INSTRUCTIONS TO FOLLOW – Revise the stretch of the material from the line containing "Select the GAUSSIAN application icon" through the line containing "Screen dimensions: 1332x684 tap(46, 280)", replacing "Select" with "Choose" and changing nothing else. Give only those lines, and leave the pictures out.
- - - -
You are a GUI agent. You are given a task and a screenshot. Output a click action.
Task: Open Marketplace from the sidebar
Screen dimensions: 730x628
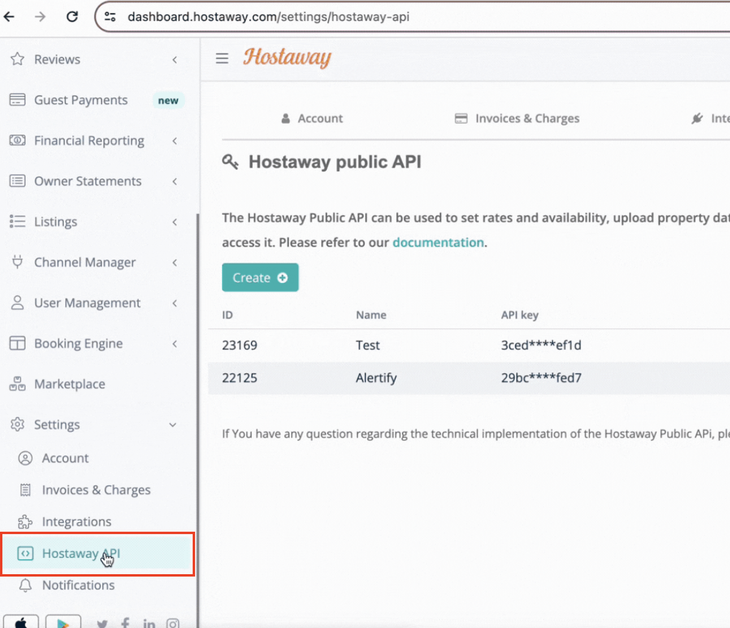click(x=69, y=384)
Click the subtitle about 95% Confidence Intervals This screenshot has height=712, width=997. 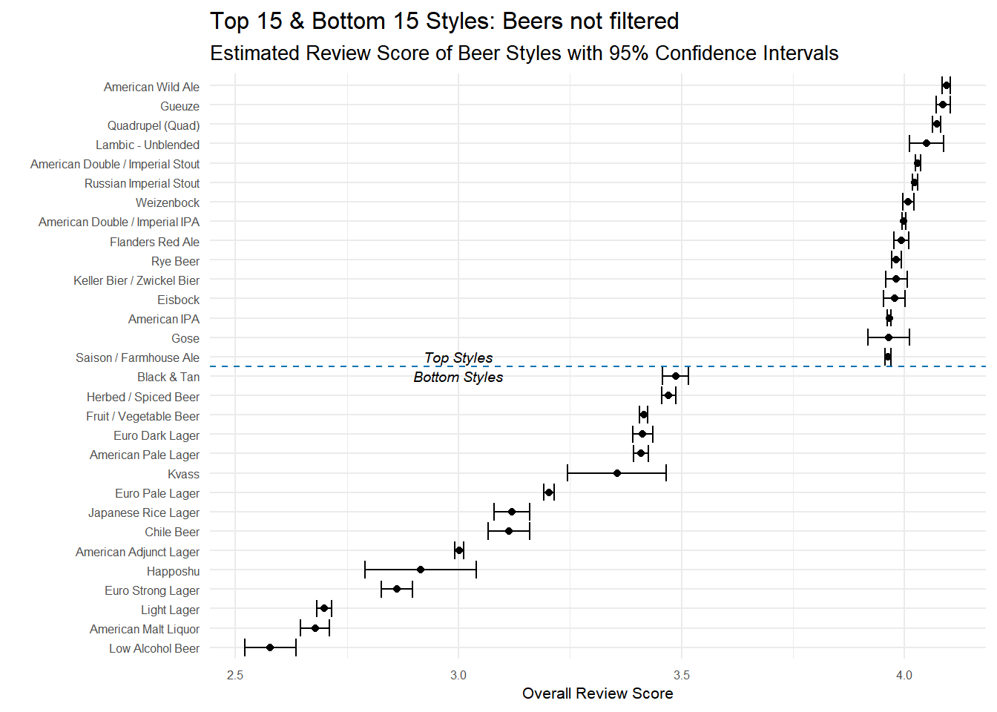coord(524,53)
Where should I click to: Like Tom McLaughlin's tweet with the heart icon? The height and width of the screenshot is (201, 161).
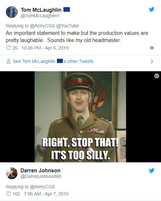8,48
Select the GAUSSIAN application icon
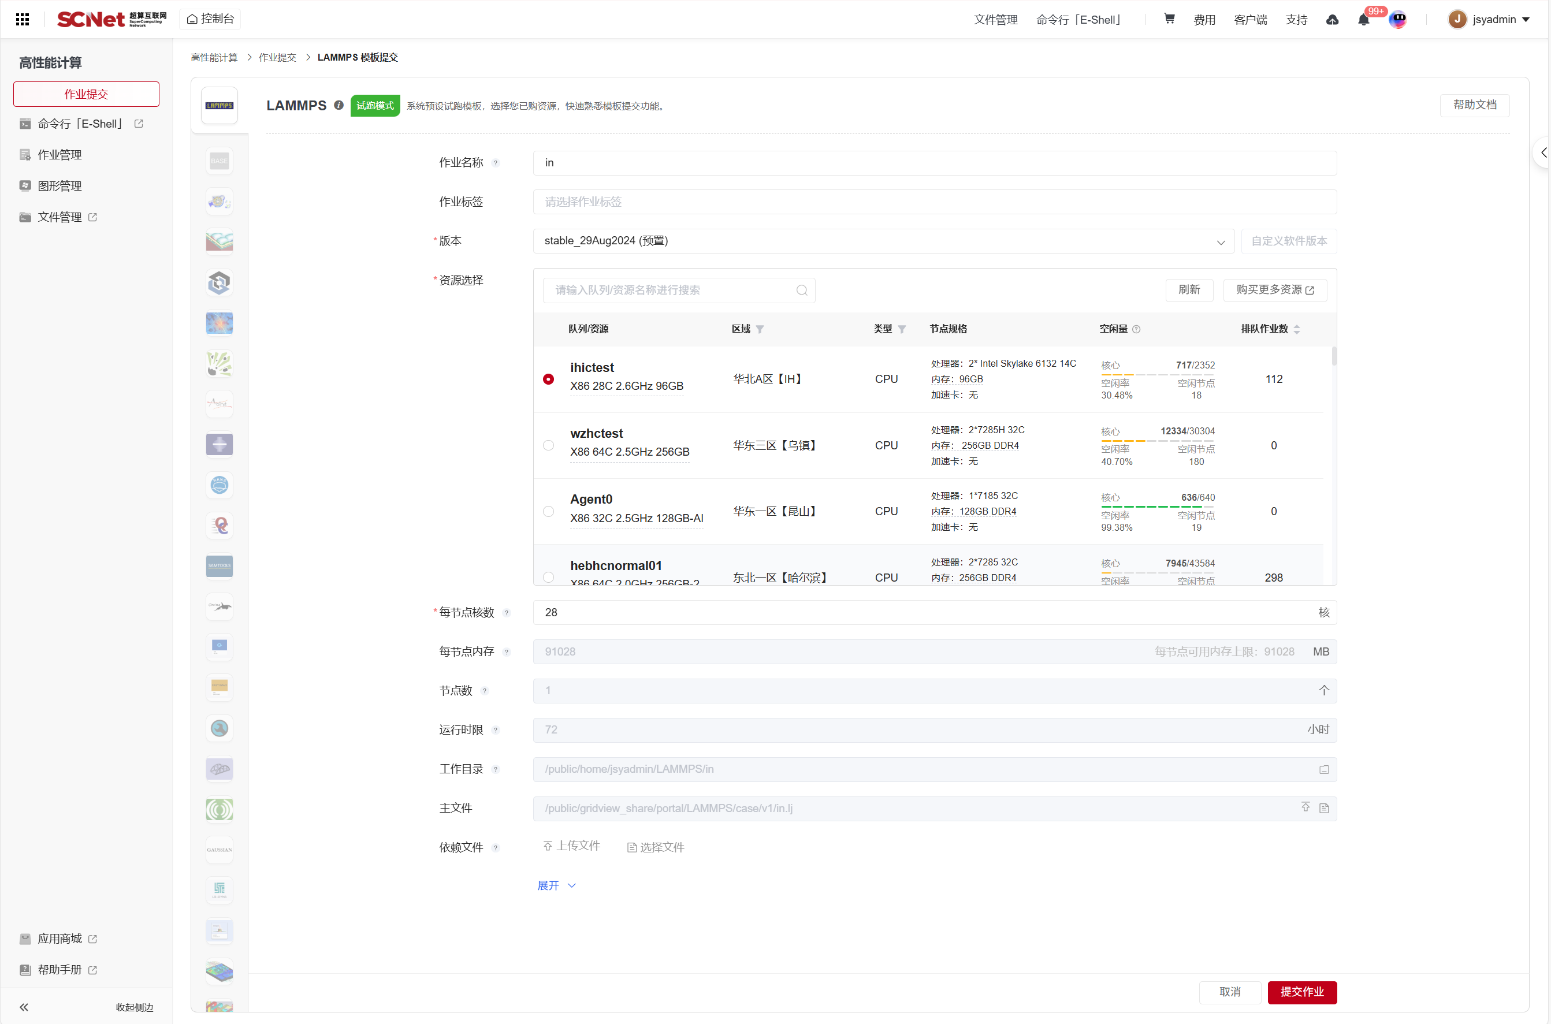 pyautogui.click(x=219, y=850)
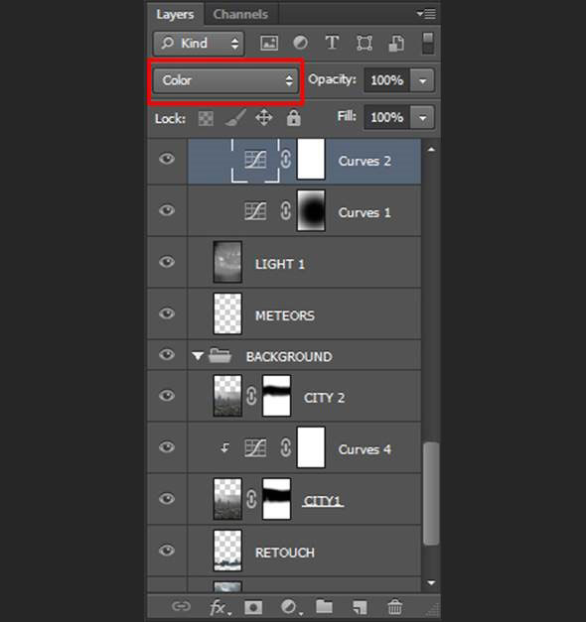Hide the Curves 2 layer
The width and height of the screenshot is (586, 622).
tap(167, 159)
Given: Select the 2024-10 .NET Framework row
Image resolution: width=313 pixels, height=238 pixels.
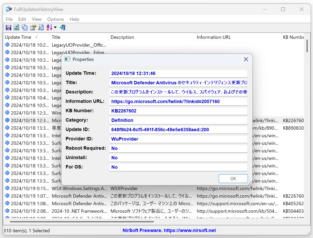Looking at the screenshot, I should pyautogui.click(x=78, y=211).
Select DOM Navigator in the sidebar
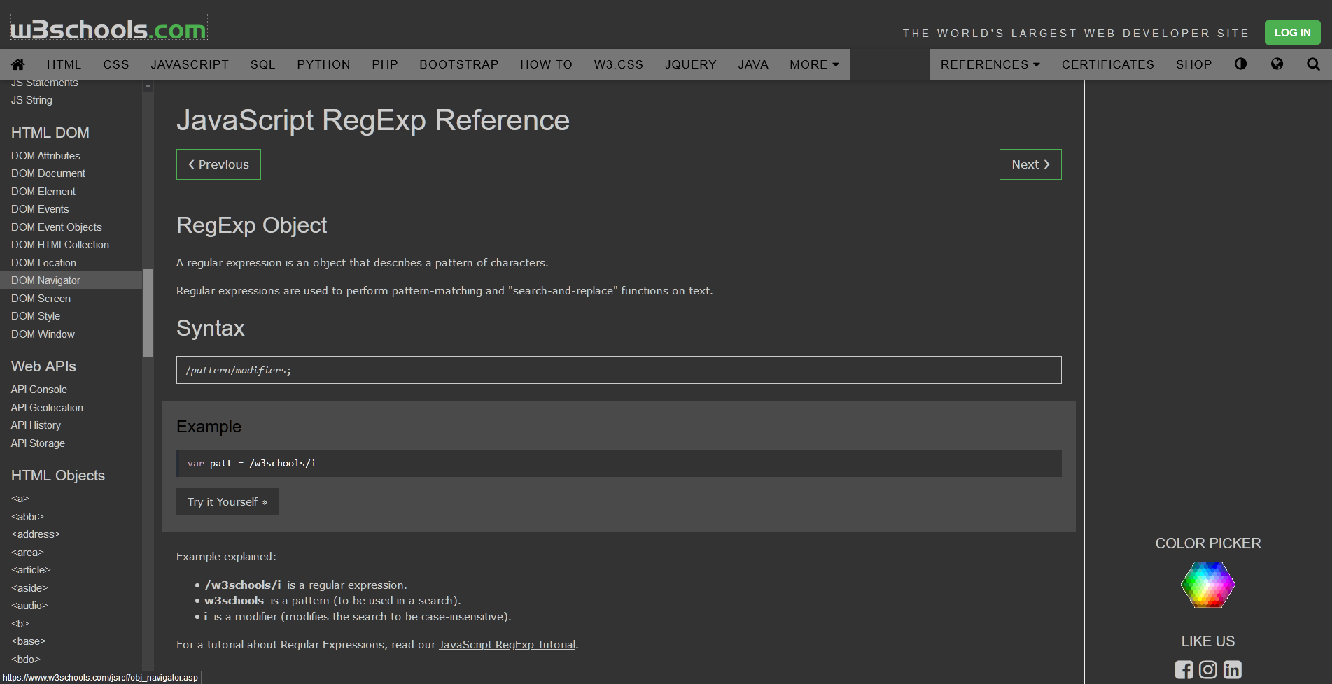Screen dimensions: 1332x684 tap(46, 280)
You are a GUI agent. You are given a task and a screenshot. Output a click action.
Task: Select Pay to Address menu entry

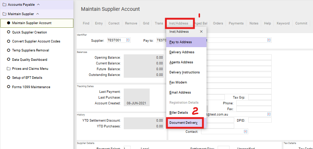click(181, 42)
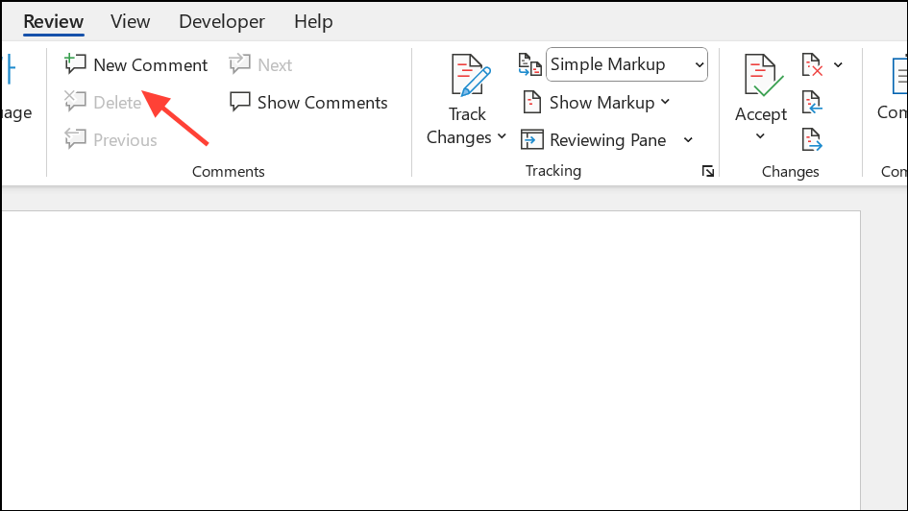Viewport: 908px width, 511px height.
Task: Expand the Track Changes options arrow
Action: click(502, 137)
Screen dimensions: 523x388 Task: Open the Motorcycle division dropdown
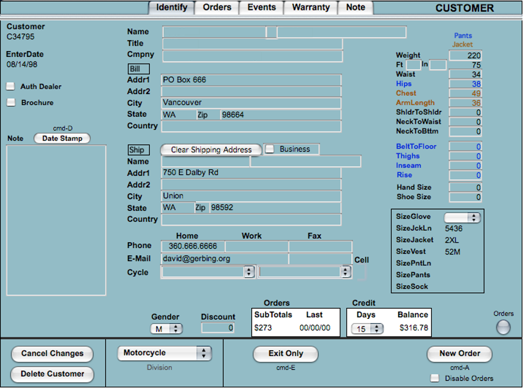pyautogui.click(x=164, y=353)
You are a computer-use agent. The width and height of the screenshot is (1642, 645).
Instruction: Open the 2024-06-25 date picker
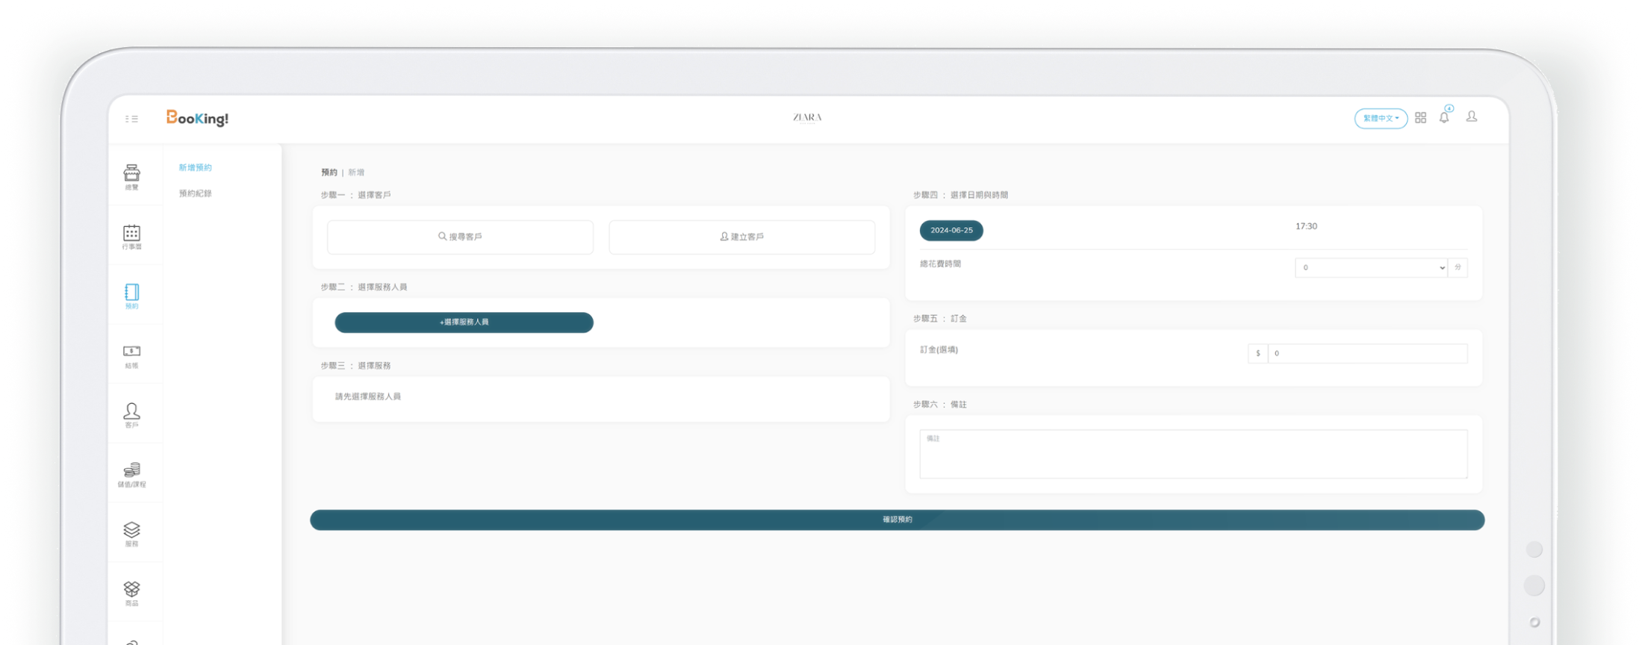951,231
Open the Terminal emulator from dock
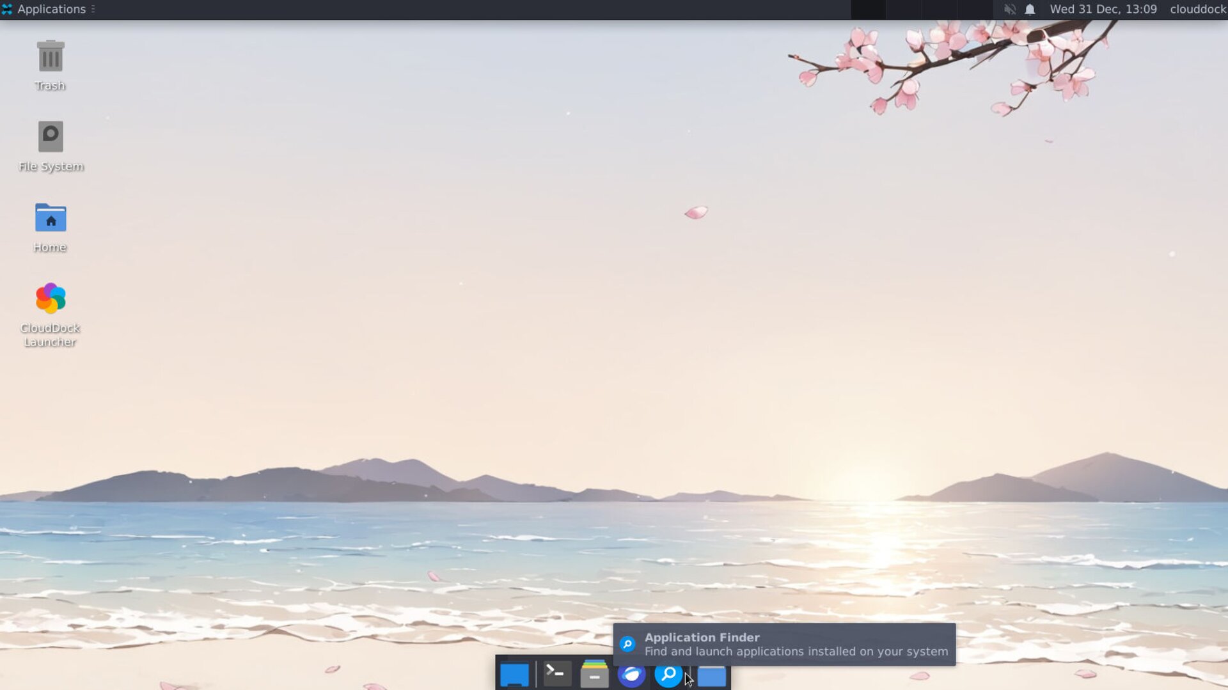This screenshot has height=690, width=1228. coord(557,673)
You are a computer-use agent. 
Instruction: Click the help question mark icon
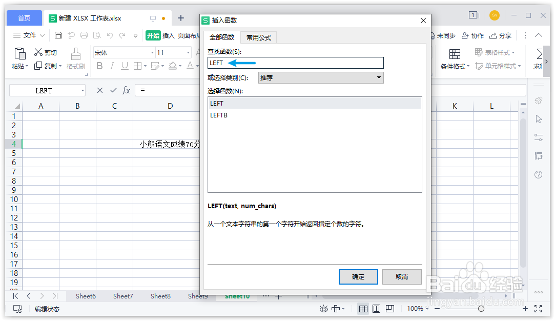click(x=538, y=174)
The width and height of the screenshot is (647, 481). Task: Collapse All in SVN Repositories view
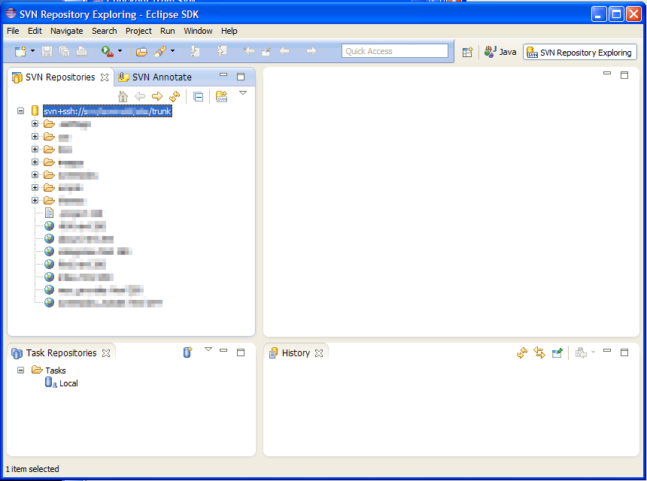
- - - -
COMPLETE ANSWER –
Choose the GAUSSIAN application icon
 pyautogui.click(x=219, y=850)
Hide the Curves 2 layer
The width and height of the screenshot is (586, 622).
tap(167, 159)
Given: Choose the 2024-10 .NET Framework row
Image resolution: width=313 pixels, height=238 pixels.
Looking at the screenshot, I should pyautogui.click(x=78, y=211).
Choose DOM Navigator in the sidebar
Screen dimensions: 1332x684 tap(46, 280)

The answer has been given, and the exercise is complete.